### Data provided

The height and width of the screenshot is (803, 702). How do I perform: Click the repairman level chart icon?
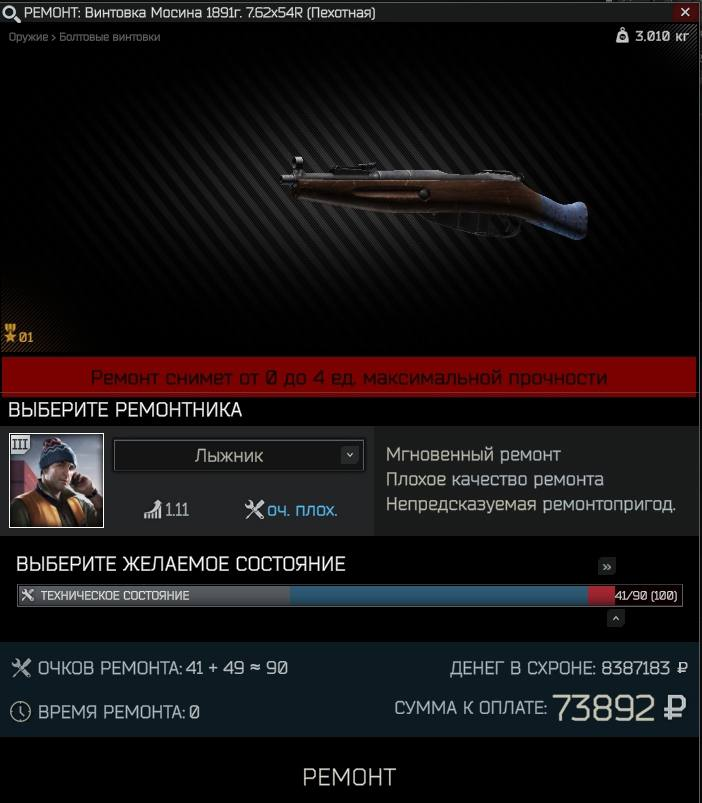tap(153, 509)
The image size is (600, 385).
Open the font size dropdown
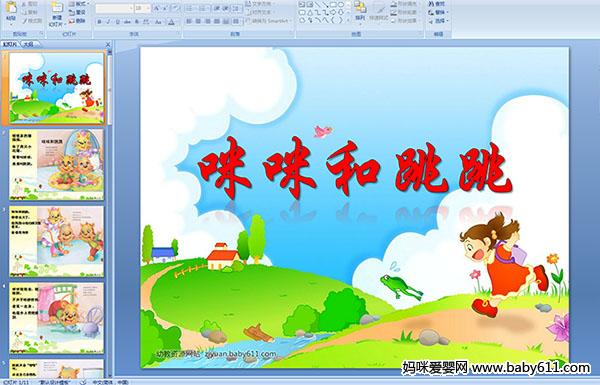point(148,8)
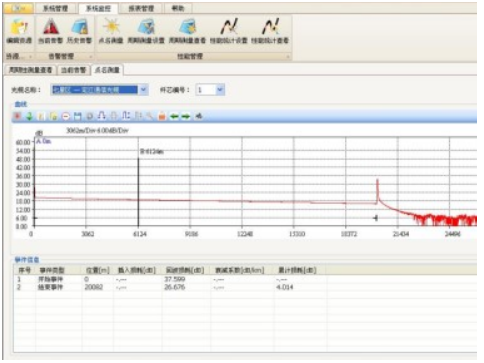Click the green down-arrow curve toolbar icon
Viewport: 484px width, 363px height.
coord(29,116)
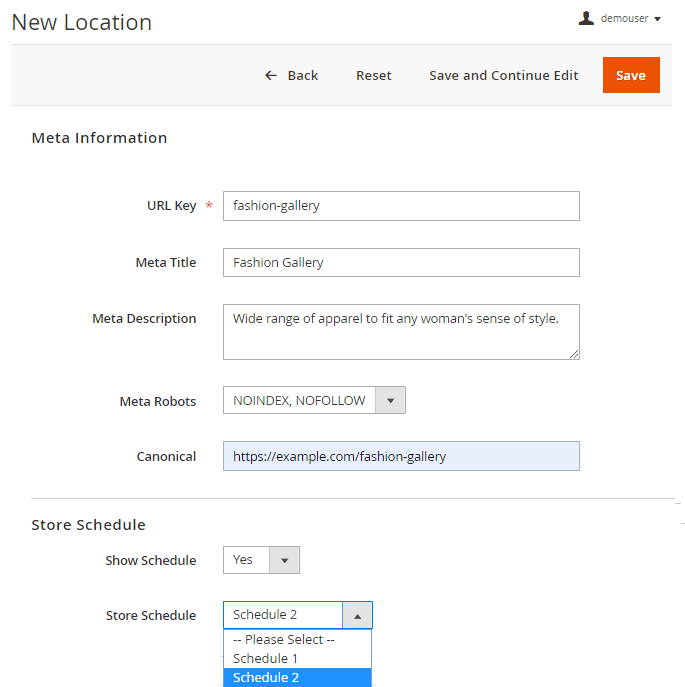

### Task details
Every record above should reappear exactly, with the pictures gone.

### Finished task
The height and width of the screenshot is (803, 702). How do I perform: Click the repairman level chart icon?
tap(153, 509)
The image size is (600, 385).
Open the font size dropdown
point(148,8)
Click the green down-arrow curve toolbar icon
Viewport: 484px width, 363px height.
coord(29,116)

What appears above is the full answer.